Your goal: Without any pictures, reproduce exactly the lines running from the line containing "You are a computer-use agent." through the end of the entries.

[Opening Record extracts section]

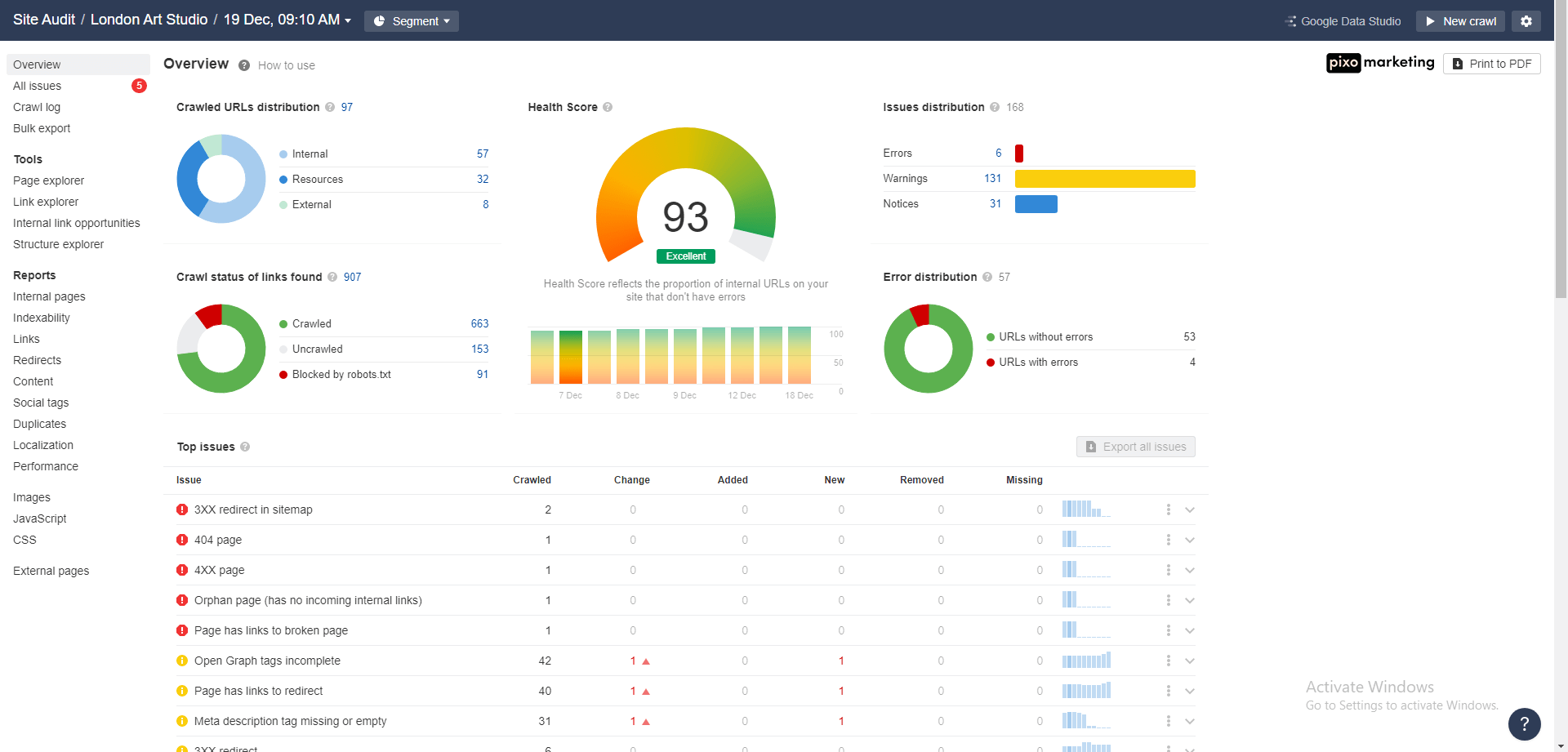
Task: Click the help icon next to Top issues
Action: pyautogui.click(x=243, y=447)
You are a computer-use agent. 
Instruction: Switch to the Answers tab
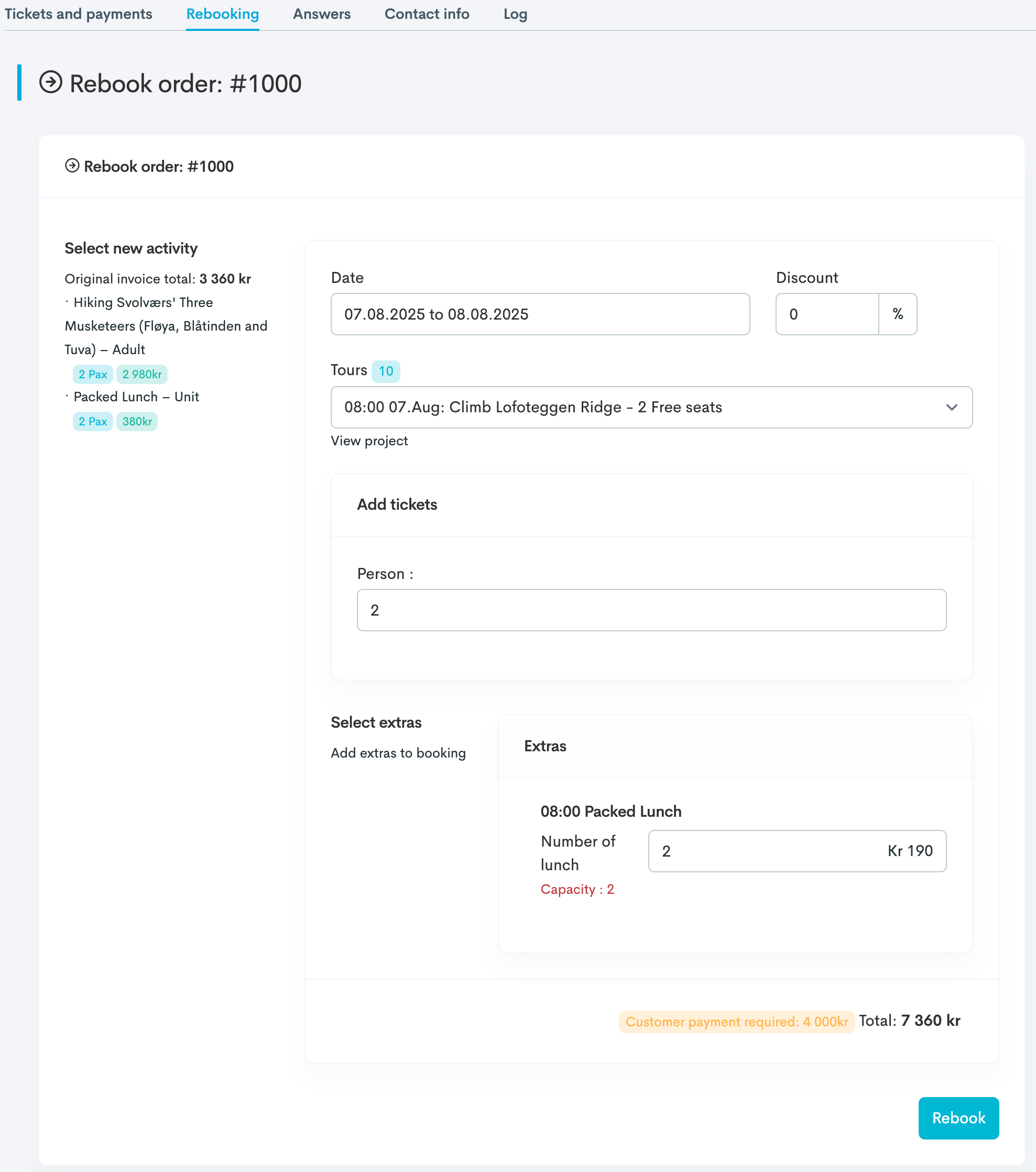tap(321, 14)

[Closing Record extracts section]

Final answer:
You are a computer-use agent. 
Instruction: Switch to the Answers tab
tap(321, 14)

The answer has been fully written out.